Segment Start: Extracted records

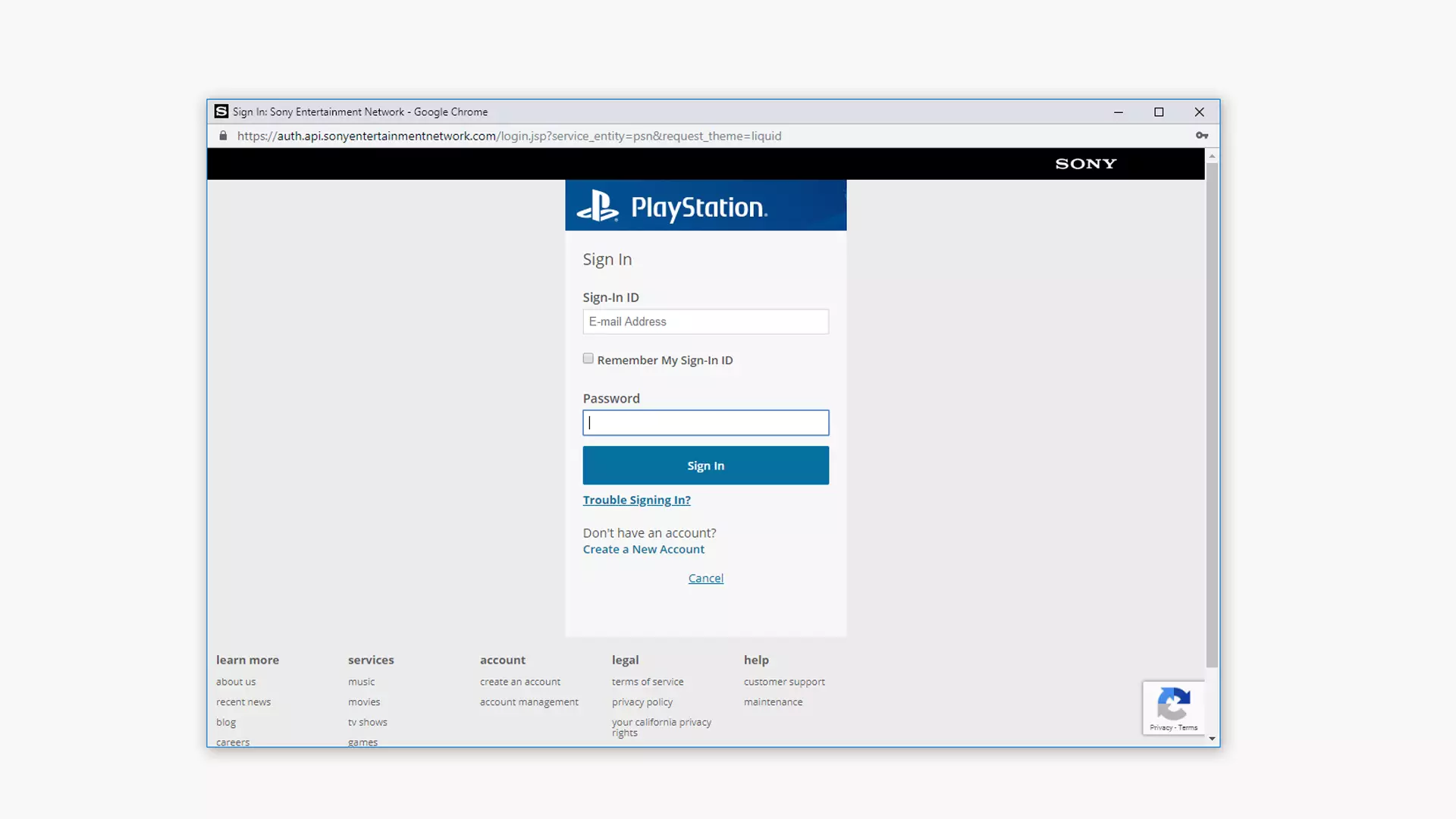Open the terms of service footer link
Viewport: 1456px width, 819px height.
pyautogui.click(x=647, y=682)
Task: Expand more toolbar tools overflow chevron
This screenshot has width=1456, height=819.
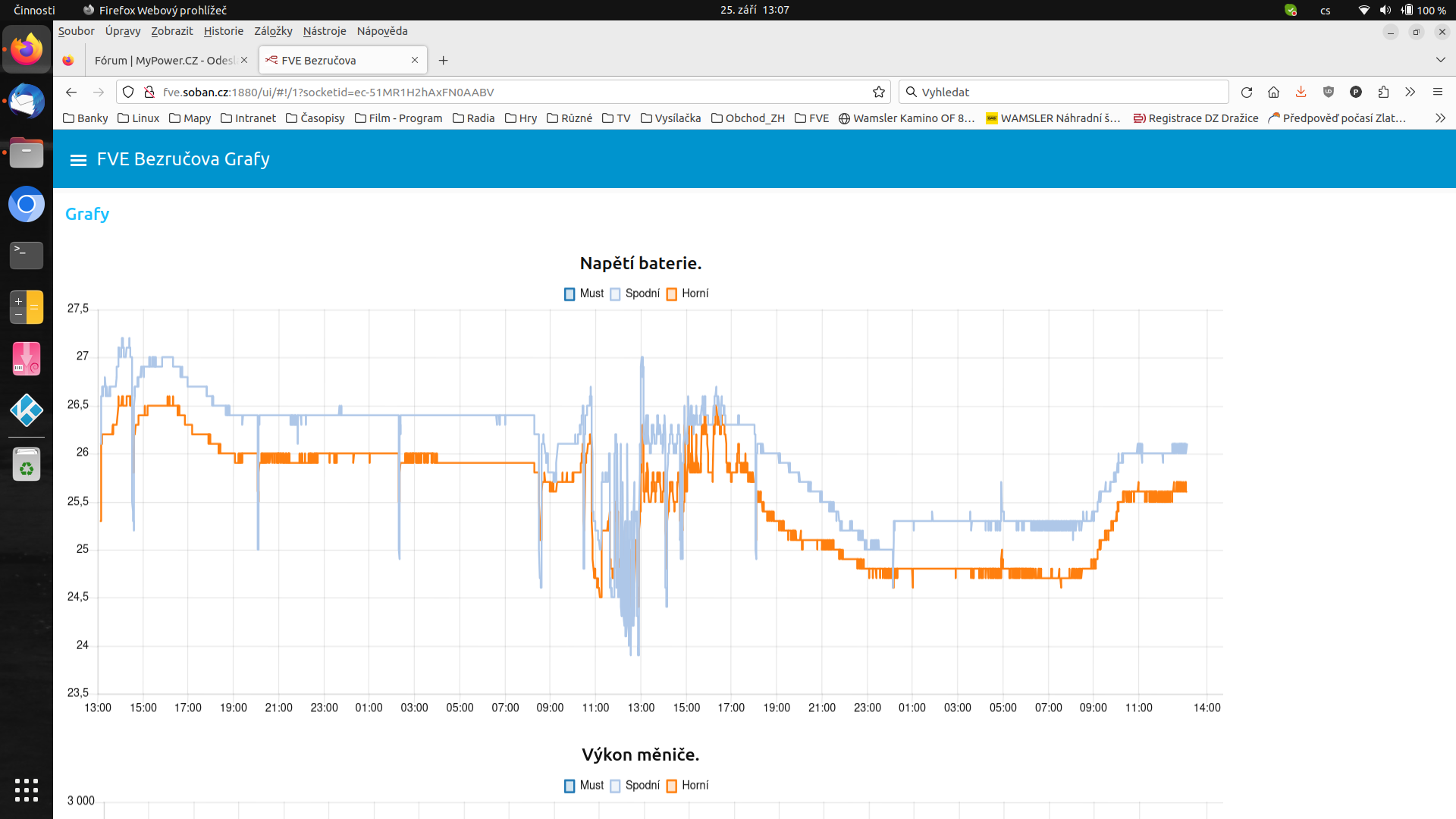Action: tap(1410, 92)
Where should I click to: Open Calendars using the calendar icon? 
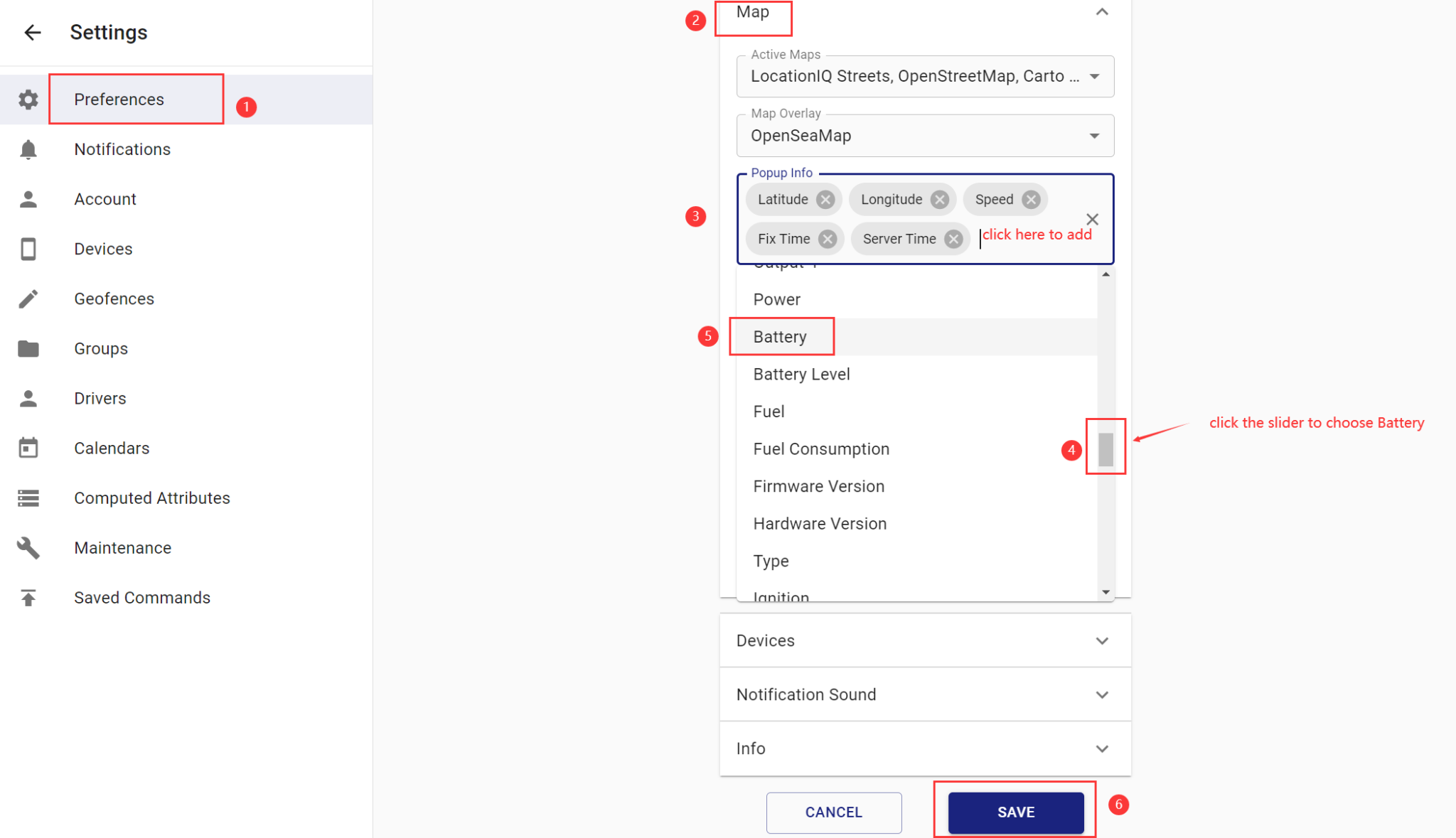(28, 448)
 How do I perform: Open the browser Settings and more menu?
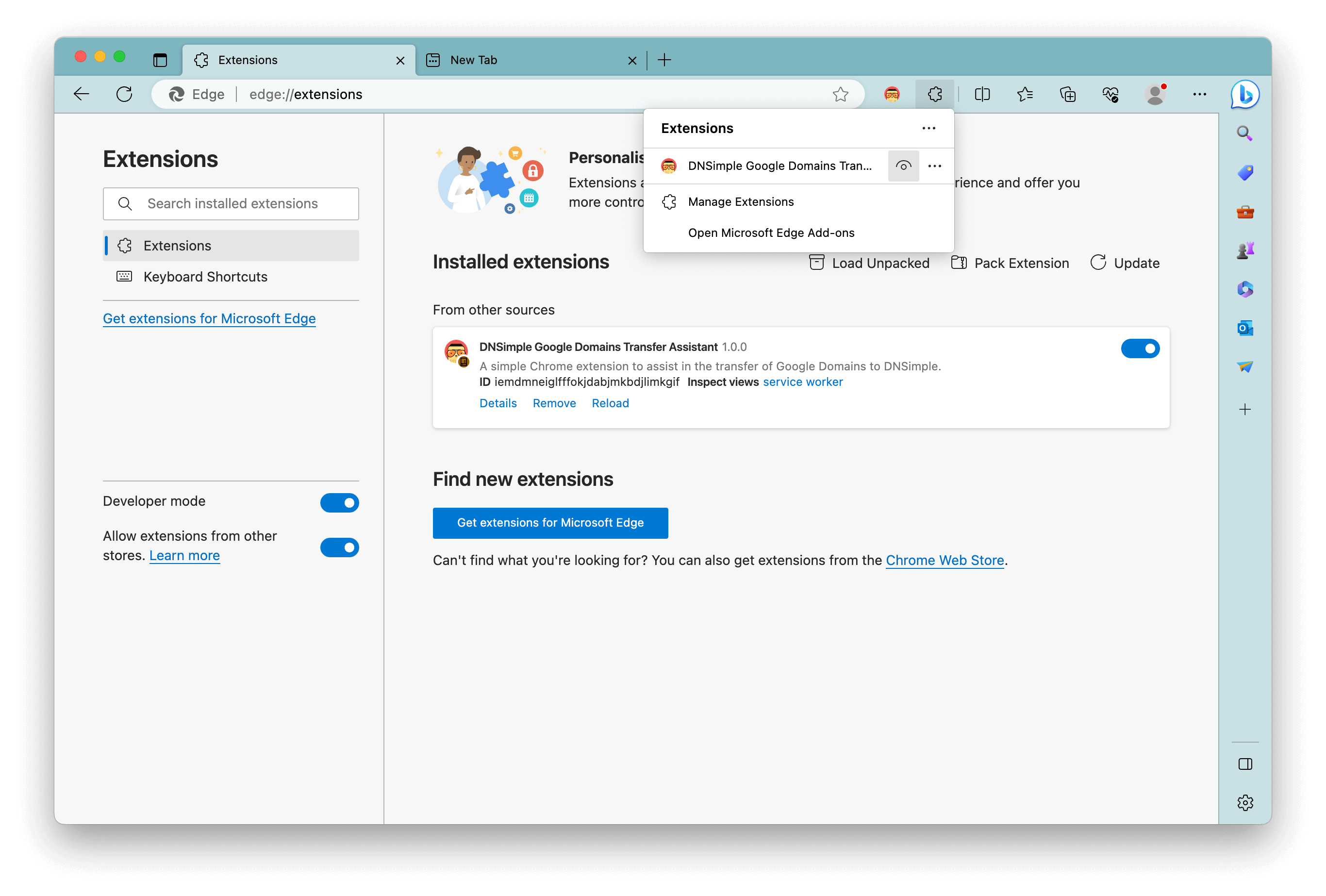pyautogui.click(x=1199, y=94)
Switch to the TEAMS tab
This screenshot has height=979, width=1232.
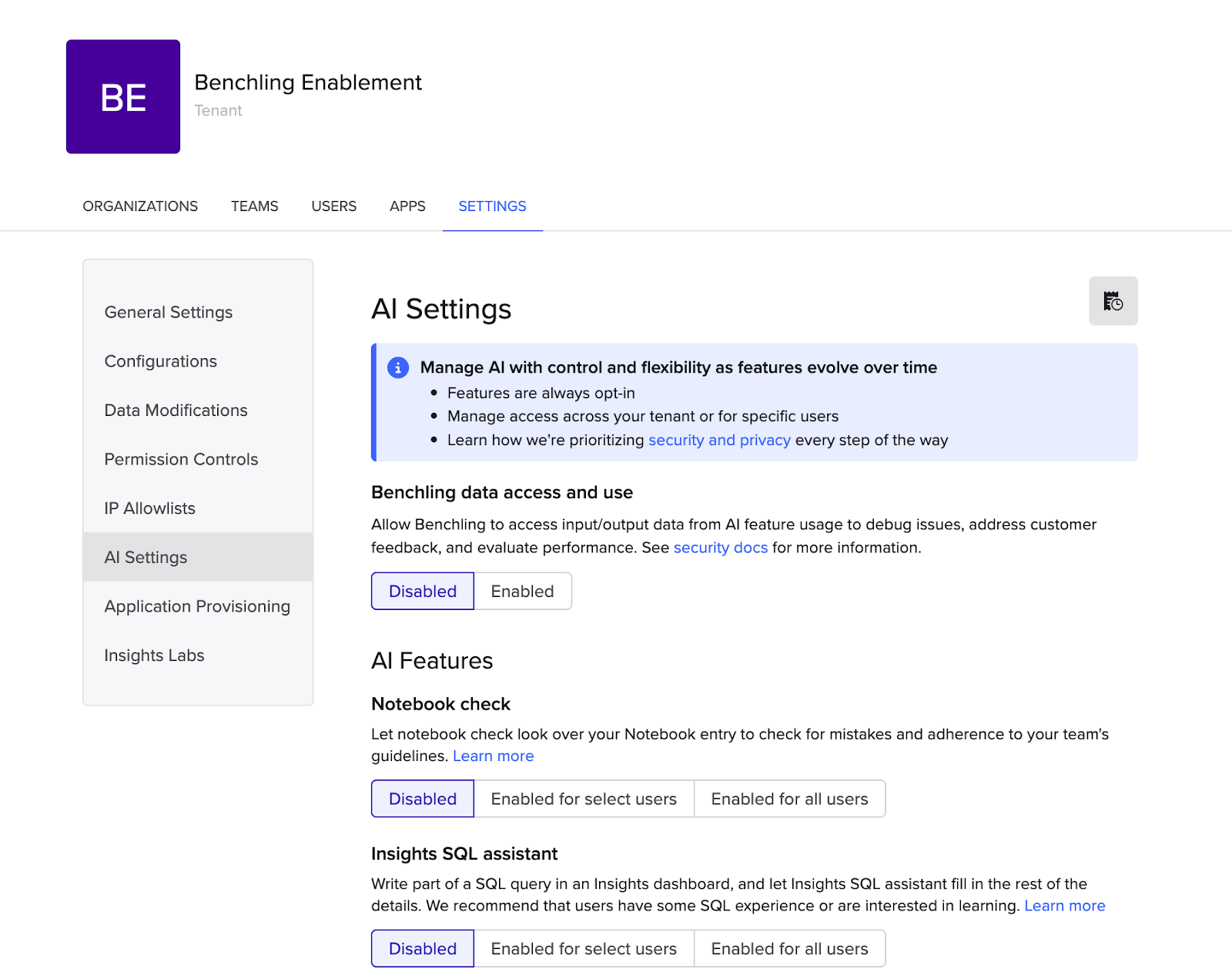(254, 206)
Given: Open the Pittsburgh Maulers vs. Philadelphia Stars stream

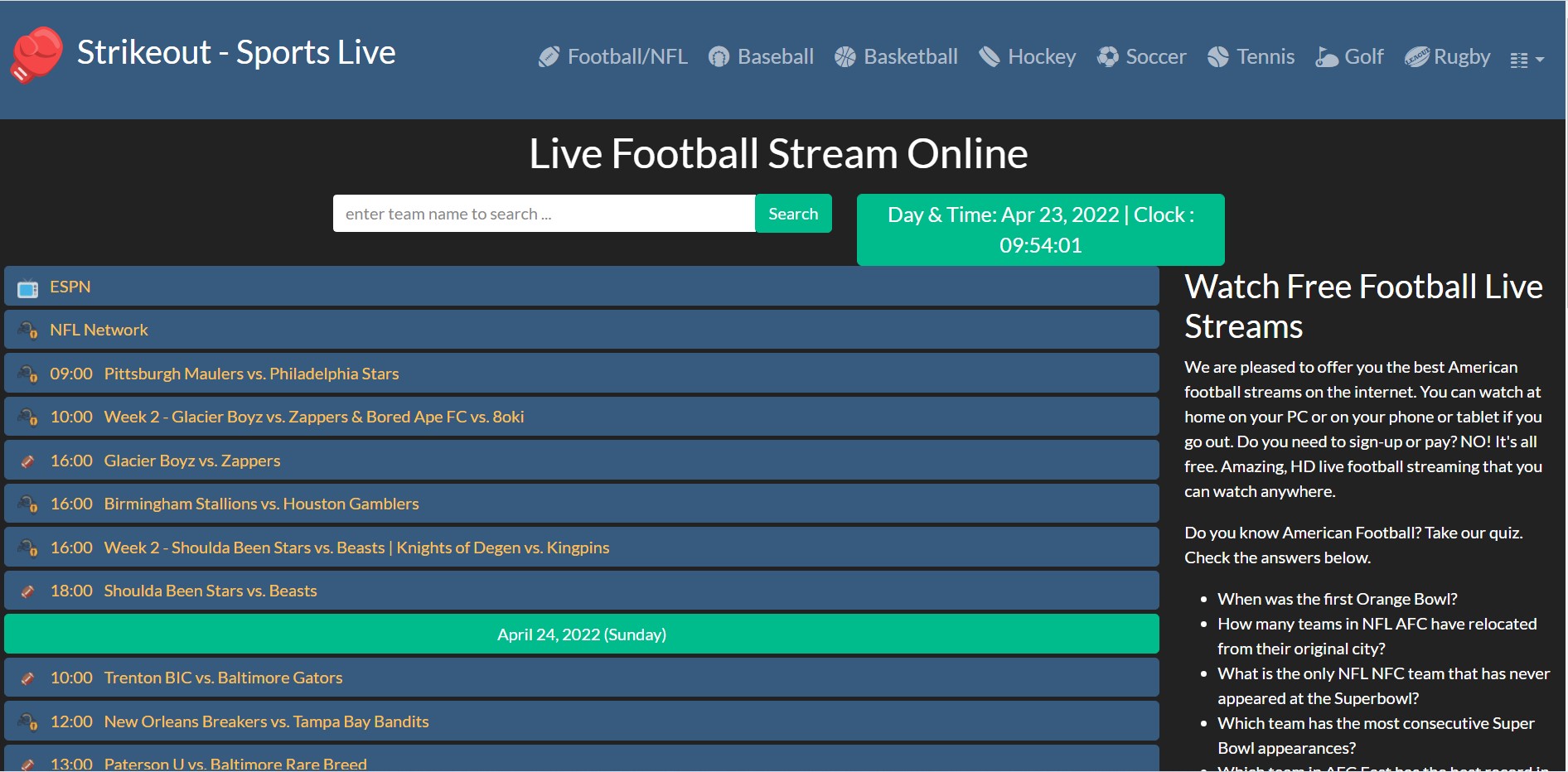Looking at the screenshot, I should pyautogui.click(x=250, y=373).
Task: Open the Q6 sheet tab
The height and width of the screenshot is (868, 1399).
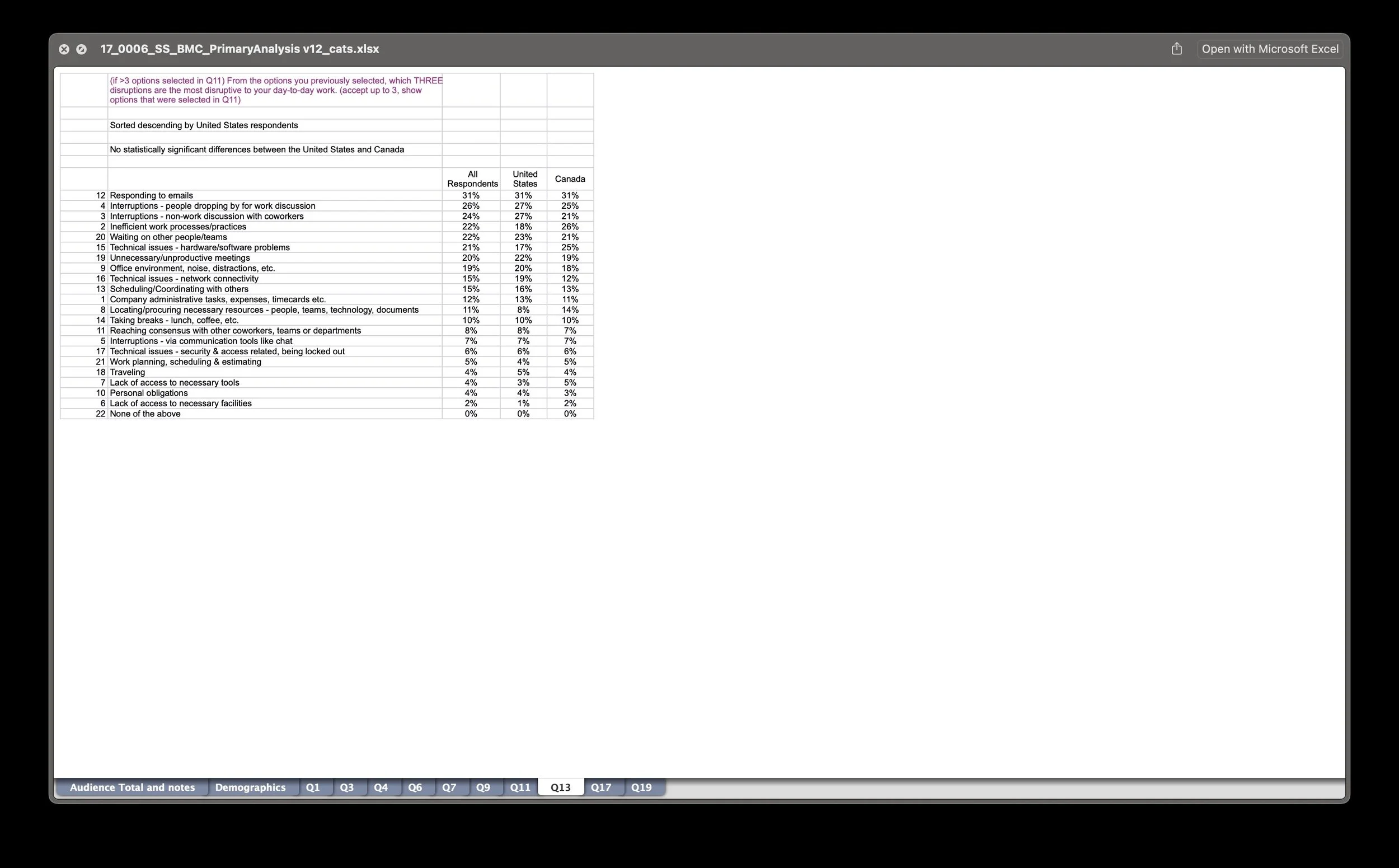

Segment End: Extracted records

In your reply, please set down exactly the lines from the one containing "This screenshot has height=979, width=1232." through the end of the records, with the pictures left out.

**Your response**
This screenshot has height=979, width=1232.
(254, 206)
Given: Open the Pittsburgh Maulers vs. Philadelphia Stars stream

Looking at the screenshot, I should pyautogui.click(x=250, y=373).
Task: Open the Q6 sheet tab
The height and width of the screenshot is (868, 1399).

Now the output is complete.